# Task directions
Render the entries, from the first one through the line containing "pos(388,54)", as a Markdown table with the columns Row and Line, numbering each line and leaving out blank lines.

===== Records for the task =====

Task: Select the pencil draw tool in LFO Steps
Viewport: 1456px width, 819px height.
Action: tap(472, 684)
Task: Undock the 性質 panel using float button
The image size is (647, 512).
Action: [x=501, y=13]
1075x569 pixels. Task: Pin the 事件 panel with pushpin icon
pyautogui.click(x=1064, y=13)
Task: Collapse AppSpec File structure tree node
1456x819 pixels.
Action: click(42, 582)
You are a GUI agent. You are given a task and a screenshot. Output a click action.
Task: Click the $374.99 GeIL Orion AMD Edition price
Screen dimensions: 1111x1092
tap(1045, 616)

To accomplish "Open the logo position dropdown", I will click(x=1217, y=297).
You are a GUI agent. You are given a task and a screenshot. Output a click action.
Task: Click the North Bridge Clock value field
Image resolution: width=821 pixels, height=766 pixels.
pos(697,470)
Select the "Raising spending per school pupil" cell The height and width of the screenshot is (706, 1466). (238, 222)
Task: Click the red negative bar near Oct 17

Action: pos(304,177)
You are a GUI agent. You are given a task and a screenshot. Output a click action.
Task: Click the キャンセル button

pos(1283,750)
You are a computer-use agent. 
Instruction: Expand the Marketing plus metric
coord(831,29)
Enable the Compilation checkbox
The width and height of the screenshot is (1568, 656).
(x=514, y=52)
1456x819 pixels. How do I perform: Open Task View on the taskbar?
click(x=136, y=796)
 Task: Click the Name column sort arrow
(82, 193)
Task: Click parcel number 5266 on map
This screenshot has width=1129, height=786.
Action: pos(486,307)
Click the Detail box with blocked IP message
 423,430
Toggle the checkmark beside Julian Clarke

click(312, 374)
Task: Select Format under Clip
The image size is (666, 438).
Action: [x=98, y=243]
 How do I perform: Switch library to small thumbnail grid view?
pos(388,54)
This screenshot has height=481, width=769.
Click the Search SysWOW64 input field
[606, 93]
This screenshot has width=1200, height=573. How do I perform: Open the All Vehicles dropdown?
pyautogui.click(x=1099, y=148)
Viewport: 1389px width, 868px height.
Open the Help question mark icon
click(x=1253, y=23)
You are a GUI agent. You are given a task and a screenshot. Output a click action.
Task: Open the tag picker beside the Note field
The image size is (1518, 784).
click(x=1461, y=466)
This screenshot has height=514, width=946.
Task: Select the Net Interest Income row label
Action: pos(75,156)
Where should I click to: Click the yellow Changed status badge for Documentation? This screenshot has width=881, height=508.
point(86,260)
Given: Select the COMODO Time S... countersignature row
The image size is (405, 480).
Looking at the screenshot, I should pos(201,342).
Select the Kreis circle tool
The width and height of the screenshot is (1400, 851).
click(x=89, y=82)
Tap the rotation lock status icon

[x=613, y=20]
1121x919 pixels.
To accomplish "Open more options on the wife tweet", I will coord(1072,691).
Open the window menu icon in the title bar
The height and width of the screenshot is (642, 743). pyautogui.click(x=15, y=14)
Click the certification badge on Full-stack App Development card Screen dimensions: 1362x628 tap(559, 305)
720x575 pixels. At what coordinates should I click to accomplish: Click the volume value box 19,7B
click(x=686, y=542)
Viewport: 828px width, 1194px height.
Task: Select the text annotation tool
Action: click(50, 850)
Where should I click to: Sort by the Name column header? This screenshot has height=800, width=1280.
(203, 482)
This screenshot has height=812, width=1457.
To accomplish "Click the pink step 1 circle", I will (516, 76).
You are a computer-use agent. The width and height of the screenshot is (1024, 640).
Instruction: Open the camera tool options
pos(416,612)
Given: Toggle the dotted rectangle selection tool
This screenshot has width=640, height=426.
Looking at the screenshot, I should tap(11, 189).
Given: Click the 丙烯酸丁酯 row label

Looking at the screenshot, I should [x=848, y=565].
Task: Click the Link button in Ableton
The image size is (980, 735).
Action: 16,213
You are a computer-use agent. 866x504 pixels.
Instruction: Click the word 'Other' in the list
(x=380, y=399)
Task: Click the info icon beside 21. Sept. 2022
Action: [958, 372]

=====

# Solution for this exercise
| Row | Line |
|---|---|
| 1 | Task: Select the pencil draw tool in LFO Steps |
| 2 | Viewport: 1456px width, 819px height. |
| 3 | Action: tap(472, 684) |
| 4 | Task: Undock the 性質 panel using float button |
| 5 | The image size is (647, 512). |
| 6 | Action: [x=501, y=13] |
| 7 | 1075x569 pixels. Task: Pin the 事件 panel with pushpin icon |
| 8 | pyautogui.click(x=1064, y=13) |
| 9 | Task: Collapse AppSpec File structure tree node |
| 10 | 1456x819 pixels. |
| 11 | Action: click(42, 582) |
| 12 | You are a GUI agent. You are given a task and a screenshot. Output a click action. |
| 13 | Task: Click the $374.99 GeIL Orion AMD Edition price |
| 14 | Screen dimensions: 1111x1092 |
| 15 | tap(1045, 616) |
| 16 | To accomplish "Open the logo position dropdown", I will click(x=1217, y=297). |
| 17 | You are a GUI agent. You are given a task and a screenshot. Output a click action. |
| 18 | Task: Click the North Bridge Clock value field |
| 19 | Image resolution: width=821 pixels, height=766 pixels. |
| 20 | pos(697,470) |
| 21 | Select the "Raising spending per school pupil" cell The height and width of the screenshot is (706, 1466). (238, 222) |
| 22 | Task: Click the red negative bar near Oct 17 |
| 23 | Action: pos(304,177) |
| 24 | You are a GUI agent. You are given a task and a screenshot. Output a click action. |
| 25 | Task: Click the キャンセル button |
| 26 | pos(1283,750) |
| 27 | You are a computer-use agent.  |
| 28 | Instruction: Expand the Marketing plus metric |
| 29 | coord(831,29) |
| 30 | Enable the Compilation checkbox |
| 31 | The width and height of the screenshot is (1568, 656). |
| 32 | (x=514, y=52) |
| 33 | 1456x819 pixels. How do I perform: Open Task View on the taskbar? |
| 34 | click(x=136, y=796) |
| 35 |  Task: Click the Name column sort arrow |
| 36 | (82, 193) |
| 37 | Task: Click parcel number 5266 on map |
| 38 | This screenshot has width=1129, height=786. |
| 39 | Action: pos(486,307) |
| 40 | Click the Detail box with blocked IP message |
| 41 |  423,430 |
| 42 | Toggle the checkmark beside Julian Clarke |
| 43 | click(312, 374) |
| 44 | Task: Select Format under Clip |
| 45 | The image size is (666, 438). |
| 46 | Action: [x=98, y=243] |
| 47 |  How do I perform: Switch library to small thumbnail grid view? |
| 48 | pos(388,54) |